[Data supplied — start]

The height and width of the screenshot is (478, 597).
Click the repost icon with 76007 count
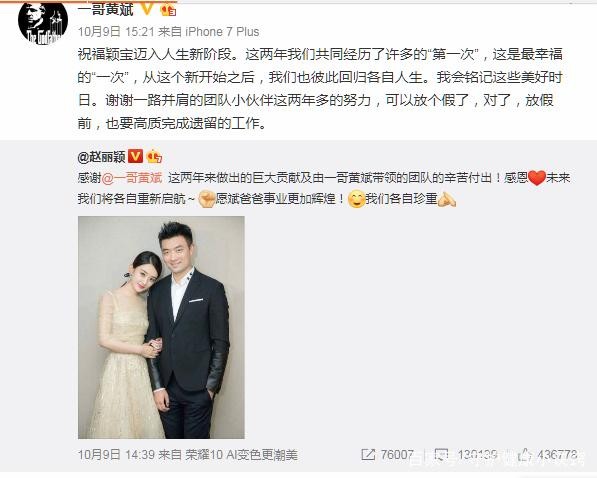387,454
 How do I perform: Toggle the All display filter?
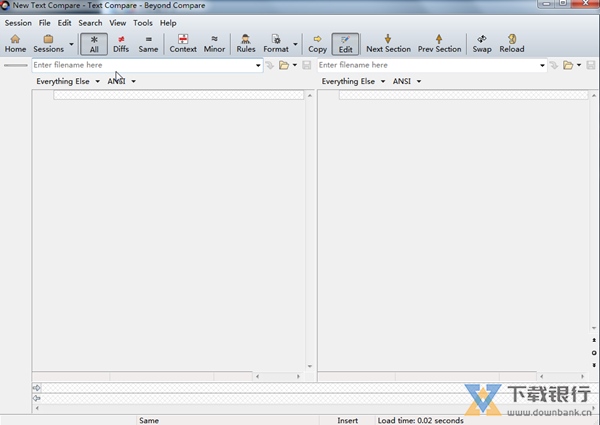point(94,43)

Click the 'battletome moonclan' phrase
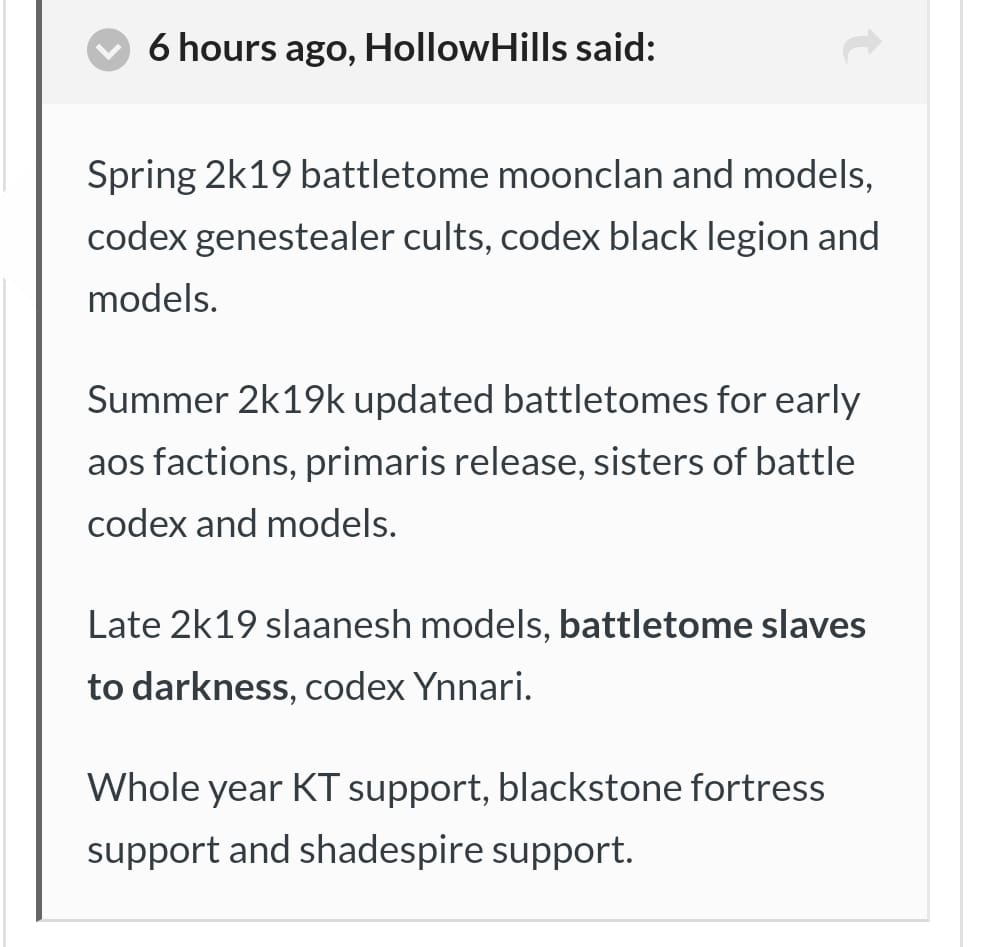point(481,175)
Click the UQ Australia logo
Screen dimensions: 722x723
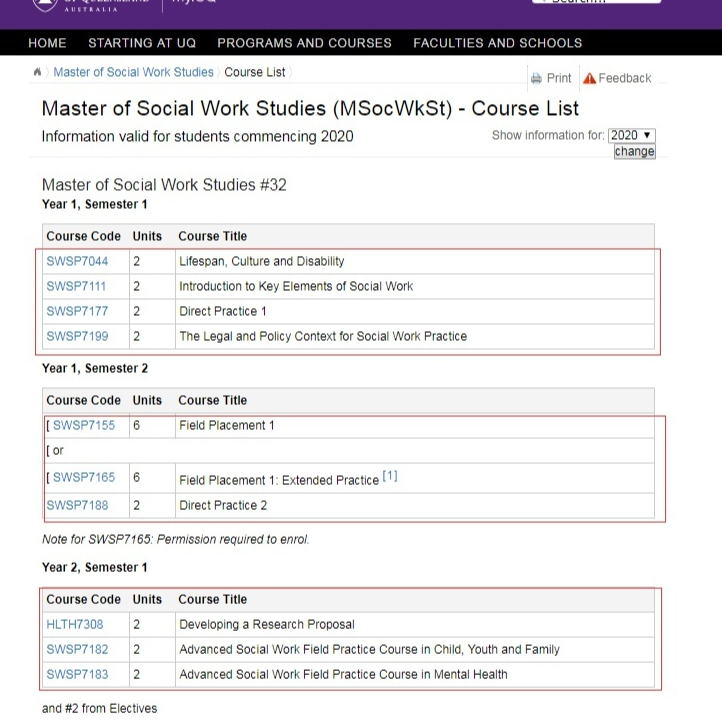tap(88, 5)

[Data supplied — finish]
[Data supplied — start]

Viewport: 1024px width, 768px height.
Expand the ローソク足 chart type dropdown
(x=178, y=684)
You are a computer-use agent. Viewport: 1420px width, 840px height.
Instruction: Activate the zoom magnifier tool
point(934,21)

[Data supplied — finish]
[Data supplied — start]

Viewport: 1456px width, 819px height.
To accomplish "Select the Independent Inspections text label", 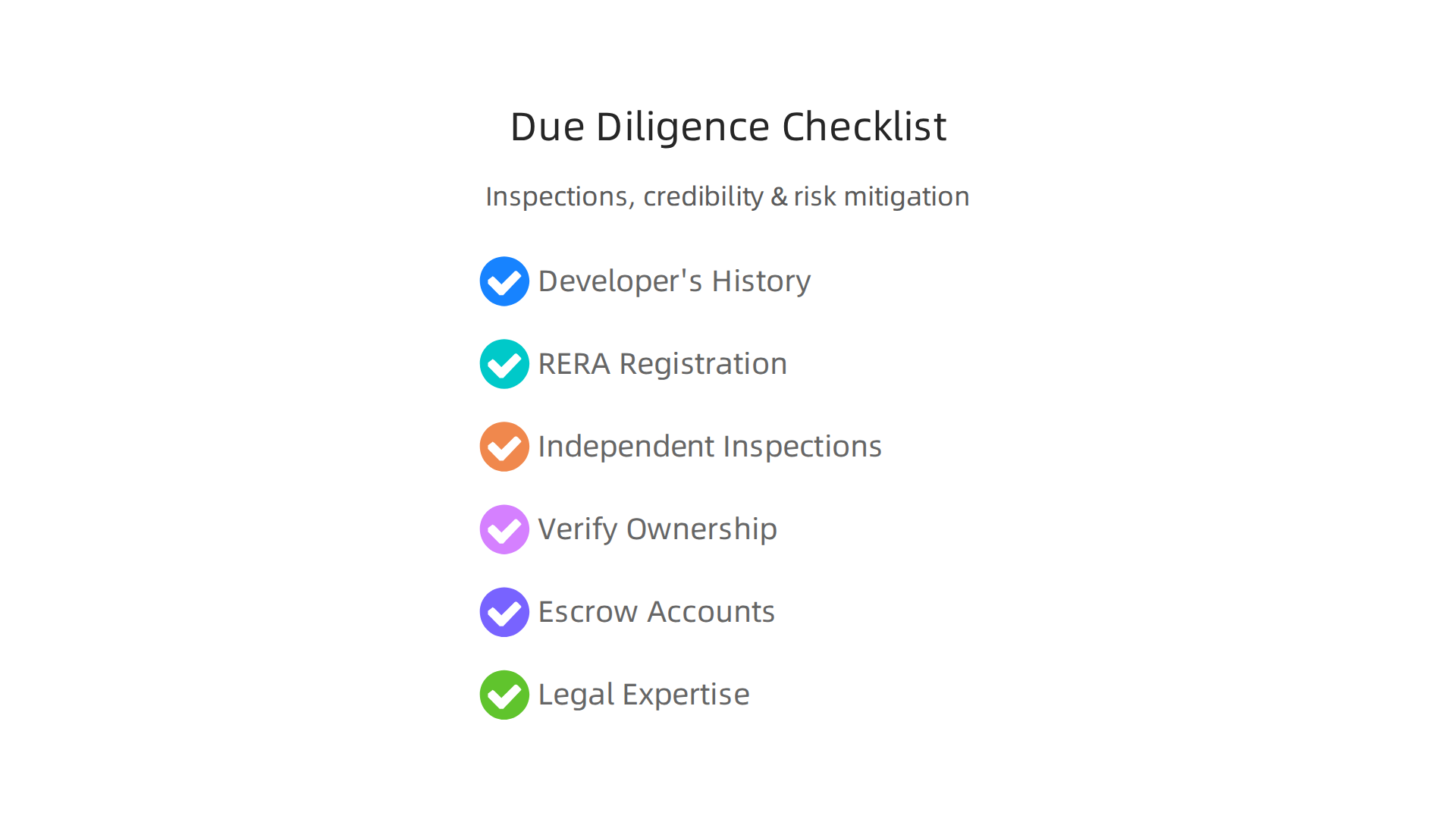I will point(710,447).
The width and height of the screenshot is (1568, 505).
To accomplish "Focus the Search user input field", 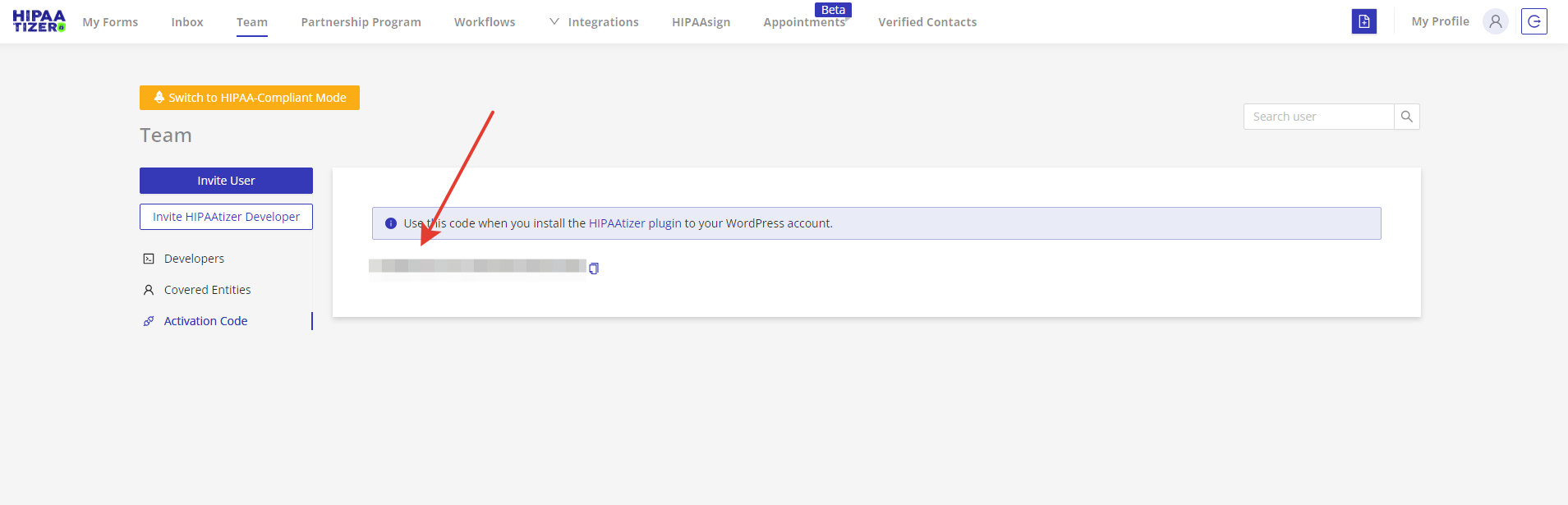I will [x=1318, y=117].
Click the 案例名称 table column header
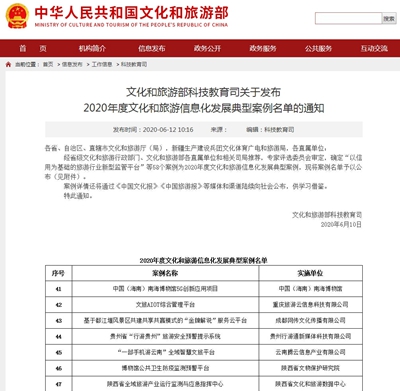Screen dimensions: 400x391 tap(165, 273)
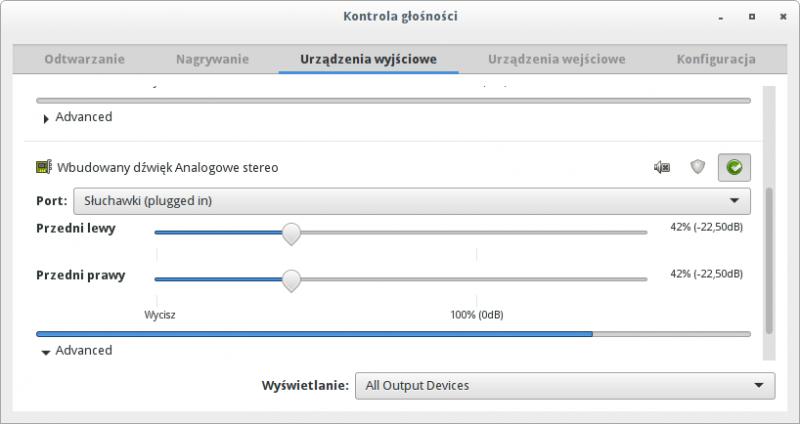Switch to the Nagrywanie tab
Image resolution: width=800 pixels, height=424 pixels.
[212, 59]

[Data supplied — finish]

**Work order**
Scan the material above. Copy each line that holds the word "screenshot".

**Exercise response**
The height and width of the screenshot is (478, 597).
The width and height of the screenshot is (1568, 505).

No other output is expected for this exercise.